The second round of the 2014/15 Vodacom Lesotho Premier League football season resumed with a bang last weekend following the festive season break.
Defending champions Bantu registered a hard-fought 2-0 win over Kick4Life, Matlama eased 2-1 past struggling Mphatlalatsane, while LCS and Linare prevailed with identical 1-0 score-lines over LMPS and Qoaling Highlanders, respectively.
To wrap-up the weekend matches, Lioli were held to a goalless draw by Sundawana, while there was a similar score in the Likhopo/Likila tie.
It was indeed a great weekend of football on the park, but unfortunately, it was a completely different story in the stands where the supporters’ turnout was extremely poor. This lack of fans was particularly glaring at Setsoto Stadium on Saturday, despite a double-header featuring Qoaling Highlanders versus Linare and Kick4Life against defending champions Bantu.
Football is the world’s favourite sport and this is confirmed by the large turnout of fans in all the professional leagues, and the record television viewership when tournaments such as the Fifa World Cup and European Championship are being played.
But back home, you hear people complaining about the “poor” standard of our football, and you wonder how they have reached such a consensus when there is hardly an audience worth writing home about almost each time there is a league match.
It appears many of these critics simply sit at home or in bars and watch overseas teams in action, and then decide to condemn our football without even bothering to see our boys in action. Or worse still, the same critics would want our teams to play like Barcelona, Arsenal or Bayern Munich because you can tell the condemnation of the “poor” standards is completely without basis and never put into context.
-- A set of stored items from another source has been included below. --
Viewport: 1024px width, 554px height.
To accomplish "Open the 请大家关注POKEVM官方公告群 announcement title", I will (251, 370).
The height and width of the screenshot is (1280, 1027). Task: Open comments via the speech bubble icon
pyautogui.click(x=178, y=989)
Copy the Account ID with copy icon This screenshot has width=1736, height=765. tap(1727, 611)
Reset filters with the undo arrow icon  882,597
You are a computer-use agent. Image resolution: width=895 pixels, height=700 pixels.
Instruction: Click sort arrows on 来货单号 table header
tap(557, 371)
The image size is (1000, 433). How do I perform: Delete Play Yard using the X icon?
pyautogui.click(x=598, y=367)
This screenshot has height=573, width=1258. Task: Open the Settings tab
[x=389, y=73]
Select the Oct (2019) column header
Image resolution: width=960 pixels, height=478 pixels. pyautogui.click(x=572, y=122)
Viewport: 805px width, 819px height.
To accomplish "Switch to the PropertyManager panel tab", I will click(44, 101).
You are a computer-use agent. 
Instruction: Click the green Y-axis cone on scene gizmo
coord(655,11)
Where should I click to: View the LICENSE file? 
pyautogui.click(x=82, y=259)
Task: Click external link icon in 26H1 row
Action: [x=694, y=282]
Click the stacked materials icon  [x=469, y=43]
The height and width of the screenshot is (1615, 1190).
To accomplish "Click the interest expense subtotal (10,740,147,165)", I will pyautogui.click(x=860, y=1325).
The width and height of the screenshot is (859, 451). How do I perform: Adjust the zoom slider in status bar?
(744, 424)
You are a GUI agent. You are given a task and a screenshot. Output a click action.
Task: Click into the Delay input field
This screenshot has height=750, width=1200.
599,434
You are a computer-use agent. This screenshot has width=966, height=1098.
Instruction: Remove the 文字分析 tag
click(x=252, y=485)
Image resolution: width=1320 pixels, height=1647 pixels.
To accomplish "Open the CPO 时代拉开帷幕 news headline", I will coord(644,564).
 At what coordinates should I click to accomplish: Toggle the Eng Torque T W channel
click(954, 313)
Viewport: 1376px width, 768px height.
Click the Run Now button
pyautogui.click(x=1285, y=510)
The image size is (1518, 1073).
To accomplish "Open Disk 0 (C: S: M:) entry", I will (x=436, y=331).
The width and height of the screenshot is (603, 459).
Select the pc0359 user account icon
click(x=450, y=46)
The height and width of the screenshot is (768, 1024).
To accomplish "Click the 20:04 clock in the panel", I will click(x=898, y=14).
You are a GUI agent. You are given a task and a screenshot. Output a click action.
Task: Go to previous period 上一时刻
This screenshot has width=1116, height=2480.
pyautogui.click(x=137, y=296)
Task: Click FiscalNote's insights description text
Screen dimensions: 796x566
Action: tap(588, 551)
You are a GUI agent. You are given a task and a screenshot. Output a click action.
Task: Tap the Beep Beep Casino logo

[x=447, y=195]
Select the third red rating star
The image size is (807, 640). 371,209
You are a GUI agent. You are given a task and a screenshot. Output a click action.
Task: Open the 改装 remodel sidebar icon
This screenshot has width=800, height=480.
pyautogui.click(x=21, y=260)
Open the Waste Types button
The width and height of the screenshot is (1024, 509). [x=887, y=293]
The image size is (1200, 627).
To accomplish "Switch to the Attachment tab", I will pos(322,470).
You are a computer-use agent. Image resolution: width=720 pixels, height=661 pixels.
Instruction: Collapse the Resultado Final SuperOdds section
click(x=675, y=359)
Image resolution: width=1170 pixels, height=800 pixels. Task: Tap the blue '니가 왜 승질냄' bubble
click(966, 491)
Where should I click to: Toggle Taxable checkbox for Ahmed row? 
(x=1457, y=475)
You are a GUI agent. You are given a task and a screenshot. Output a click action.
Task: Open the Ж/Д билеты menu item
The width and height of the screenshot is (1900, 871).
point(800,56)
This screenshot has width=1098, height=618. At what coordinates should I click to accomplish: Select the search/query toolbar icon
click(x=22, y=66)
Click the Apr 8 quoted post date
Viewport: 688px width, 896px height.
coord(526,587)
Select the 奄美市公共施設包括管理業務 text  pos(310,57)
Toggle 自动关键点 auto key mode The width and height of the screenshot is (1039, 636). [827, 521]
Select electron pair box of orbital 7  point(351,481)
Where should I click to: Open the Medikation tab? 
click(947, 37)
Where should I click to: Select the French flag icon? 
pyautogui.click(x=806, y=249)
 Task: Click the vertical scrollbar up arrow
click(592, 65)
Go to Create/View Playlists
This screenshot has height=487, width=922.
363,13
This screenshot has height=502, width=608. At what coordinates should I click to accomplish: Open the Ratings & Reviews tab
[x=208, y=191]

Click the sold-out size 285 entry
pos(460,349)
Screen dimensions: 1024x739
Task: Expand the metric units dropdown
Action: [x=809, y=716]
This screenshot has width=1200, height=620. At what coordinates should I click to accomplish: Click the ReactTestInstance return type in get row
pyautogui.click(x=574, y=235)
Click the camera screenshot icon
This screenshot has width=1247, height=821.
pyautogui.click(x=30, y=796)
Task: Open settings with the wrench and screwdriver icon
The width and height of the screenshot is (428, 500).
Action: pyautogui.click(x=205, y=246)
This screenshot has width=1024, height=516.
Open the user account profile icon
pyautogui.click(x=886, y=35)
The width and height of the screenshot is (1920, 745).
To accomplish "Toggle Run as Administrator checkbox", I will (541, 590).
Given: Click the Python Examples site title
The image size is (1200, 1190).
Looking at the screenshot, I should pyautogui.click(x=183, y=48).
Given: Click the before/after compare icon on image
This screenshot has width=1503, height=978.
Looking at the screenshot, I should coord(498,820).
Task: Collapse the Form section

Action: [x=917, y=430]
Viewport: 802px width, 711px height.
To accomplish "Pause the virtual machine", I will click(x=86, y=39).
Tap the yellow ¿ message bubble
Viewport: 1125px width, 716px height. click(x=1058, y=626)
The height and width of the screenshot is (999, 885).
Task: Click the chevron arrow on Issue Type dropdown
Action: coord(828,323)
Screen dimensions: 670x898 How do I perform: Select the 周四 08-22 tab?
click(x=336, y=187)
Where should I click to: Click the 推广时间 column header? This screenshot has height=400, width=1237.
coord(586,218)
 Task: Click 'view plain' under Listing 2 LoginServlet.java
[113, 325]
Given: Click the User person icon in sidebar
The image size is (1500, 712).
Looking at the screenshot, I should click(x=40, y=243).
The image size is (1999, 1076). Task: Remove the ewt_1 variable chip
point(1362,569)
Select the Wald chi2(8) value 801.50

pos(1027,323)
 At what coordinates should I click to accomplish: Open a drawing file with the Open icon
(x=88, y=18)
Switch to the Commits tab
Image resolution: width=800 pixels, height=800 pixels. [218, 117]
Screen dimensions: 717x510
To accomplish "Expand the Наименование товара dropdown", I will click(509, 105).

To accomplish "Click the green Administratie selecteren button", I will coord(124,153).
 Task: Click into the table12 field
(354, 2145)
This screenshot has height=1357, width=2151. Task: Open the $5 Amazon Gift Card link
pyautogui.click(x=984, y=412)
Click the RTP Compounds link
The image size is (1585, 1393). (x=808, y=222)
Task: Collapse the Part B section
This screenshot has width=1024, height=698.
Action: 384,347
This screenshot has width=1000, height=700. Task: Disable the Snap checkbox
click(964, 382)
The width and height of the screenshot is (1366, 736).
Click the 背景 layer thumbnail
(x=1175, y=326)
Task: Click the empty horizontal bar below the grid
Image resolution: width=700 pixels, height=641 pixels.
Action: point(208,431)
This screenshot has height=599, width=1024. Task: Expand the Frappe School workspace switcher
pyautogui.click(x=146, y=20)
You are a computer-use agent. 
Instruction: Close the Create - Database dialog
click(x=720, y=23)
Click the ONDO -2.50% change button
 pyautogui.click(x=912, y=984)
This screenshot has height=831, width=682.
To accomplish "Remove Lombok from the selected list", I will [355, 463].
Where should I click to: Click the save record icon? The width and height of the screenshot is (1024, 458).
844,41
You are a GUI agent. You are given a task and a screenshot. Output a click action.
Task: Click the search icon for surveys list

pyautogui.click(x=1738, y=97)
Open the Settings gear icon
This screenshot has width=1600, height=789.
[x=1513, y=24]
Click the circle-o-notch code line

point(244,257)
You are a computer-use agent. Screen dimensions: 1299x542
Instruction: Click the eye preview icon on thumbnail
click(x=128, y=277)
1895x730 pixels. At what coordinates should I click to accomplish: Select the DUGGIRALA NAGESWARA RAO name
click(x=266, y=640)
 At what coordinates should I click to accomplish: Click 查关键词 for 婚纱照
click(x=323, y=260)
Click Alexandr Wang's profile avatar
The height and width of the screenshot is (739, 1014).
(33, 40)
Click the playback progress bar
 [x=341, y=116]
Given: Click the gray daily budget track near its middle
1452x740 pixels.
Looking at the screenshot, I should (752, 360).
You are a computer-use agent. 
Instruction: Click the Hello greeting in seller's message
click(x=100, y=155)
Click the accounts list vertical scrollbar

Back to the poor attendance by the fans, I could not believe that a double-header featuring Bantu—the league champions—could have such a paltry crowd last weekend.
Yet this was not the first double-header I have watched that has attracted such a poor audience, hence this had me thinking about the role our fans are playing, or not playing, in uplifting the standard of the game in this country.
A good turnout of fans encourages players to do better and the corporate sector to inject more funds into the game, thereby improving the quality of play, so fans are the worst culprits in pulling back the development of our football.
Merely criticising the players and administrators without the fans doing anything about it is not helpful to anyone.
And again, to add to my surprise, when Matlama and Bantu were hosting South African Premier League side Free State Stars in friendlies at Setsoto last Sunday, the ground was almost full. This really confirmed my earlier suspicion that the fans were simply not coming to the stadiums due to the fact that they look down upon their own teams because how could mere friendlies attract a full house when competitive league matches were failing to do so?
The same thing happened two years ago when Matlama were playing South Africa’s Orlando Pirates in a friendly at Setsoto. The stadium was fully-packed that day—a record crowd which had never been seen at Setsoto for a football match.
There was an equally record audience at Setsoto when the national team played South Africa’s Bafana Bafana that same year, which simply means fans are not interested in local football but suddenly come alive when there is a foreign element to it.
As the media, we can only do so much to push for the growth of sport in this country, and administrators are equally limited in what they can do to take it to the next level without the full backing of fans.
My point here is, supporters must start to rally behind our teams if they really want to see our football develop. Good attendances would mean healthy gate-takings that could then go a long way to turn our game professional. Again, higher fan turnout would encourage sponsors to inject more funding into the game, thereby helping take our football to that level we all want it to be.
Let us all take responsibility to see our football grow, instead of sitting back and pointing fingers whenever things go wrong.